Saphia Azzedine – Confidences à Allah


A qui parler quand on est née dans le trou du cul du monde ?

confidences a allah

Etant un inconditionnel de «Tout le monde en parle», je ne suis vraiment pas fan de Laurent Ruquier, mais des fois, le samedi soir, on n’est pas couché … alors, forcément, on regarde son émission. Samedi dernier, parmi les invités, Saphia Azzedine et son premier roman : «Confidences à Allah». La lecture de certains passages de son livre me touche et, derrière un regard qui semble renfermer de nombreuses histoires, l’auteure m’intrigue. A tel point que, le lendemain, je pars acheter ses confidences et les dévore d’une traite.

Dès les premières pages, on s’attache à Jbara, une jeune bergère marocaine qui, afin d’échapper à la pauvreté et à sa condition de femme soumise, finit par vendre son corps avant de devenir …et c’est bien là toute l’ironie du sort … femme d’imam. Si le récit inventé par Saphia Azzedine contient certes quelques raccourcis parfois un peu faciles, ce sont surtout le ton percutant et le réalisme quasi dérangeant qui font la force de cette histoire servie sous forme de monologue coup-de-poing.

Et Allah dans l’histoire, me direz-vous ? Quand on habite dans ‘le trou du cul du monde’, le nez bien enfoncé dans la merde de la pauvreté, soumise à des lois d’hommes et contrainte de baiser pour un yaourt à la grenadine … les personnes à qui se confier se font rares. C’est donc à travers le Prophète, son seul et unique confident, que Jbara s’adresse à nous. Malgré sa recherche de liberté au sein d’un islam qui s’y oppose et son attitude rebelle envers des lois dégradantes, elle va parvenir à conserver sa foi en Allah et vivre sa croyance tout en dénonçant l’oppression des femmes et l’hypocrisie religieuse.

Si le vocabulaire cru en choquera plus d’un, certains passages s’avèrent criants de vérité et extrêmement poignants, alors que d’autres ne manqueront pas de faire rire.

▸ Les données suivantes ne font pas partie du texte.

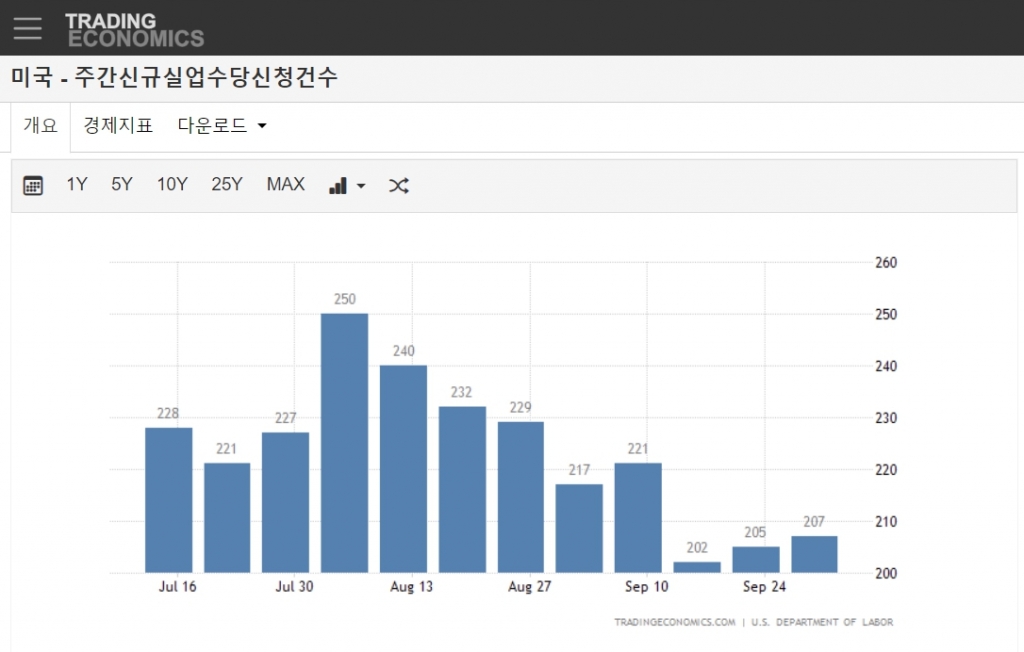
Task: Open the calendar date range picker
Action: click(33, 185)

Lire ce roman est probablement un Haram, mais qu’il est parfois bon de vivre dans le péché !

Notons finalement que le texte a été adapté au théâtre et que l’interprète, Alice Belaïdi, vient de recevoir le prix de la Révélation Féminine aux Molières.

Quelques extraits :

Je suis pauvre et j’habite dans le trou du cul du monde. Avec mon père, ma mère, mes quatre frères et mes trois soeurs. Ça baise comme des salauds chez les pauvres, parce que c’est gratuit.

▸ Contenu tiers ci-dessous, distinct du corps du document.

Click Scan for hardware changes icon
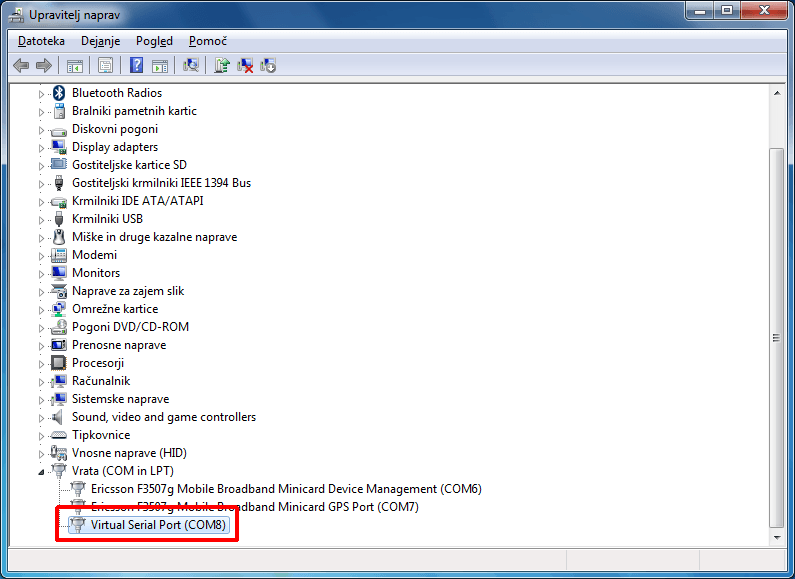Screen dimensions: 795x579 tap(190, 66)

Mon père, dès qu’il m’en parle, c’est pour me dire qu’il va me châtier si je fais encore des conneries. Un jour j’ai juste dit devant lui qu’il faisait trop chaud et que c’était pénible : eh bien il m’a flanqué une baffe. Dans sa logique, à ce con, comme c’est Allah qui fait le temps, j’avais blasphémé. Maintenant, vous avez une idée de qui est mon père. C’est un ignorant et il l’ignore. Un vrai cancer à lui tout seul. Il ne sait que gueuler et de préférence sur les gonzesses. C’est un pauvre, mon père. Et c’est un con. C’est un pauvre con.

Ma mère, je l’aime parce qu’elle me fait pitié. Elle met des oignons dans tous les plats pour pouvoir pleurer en paix.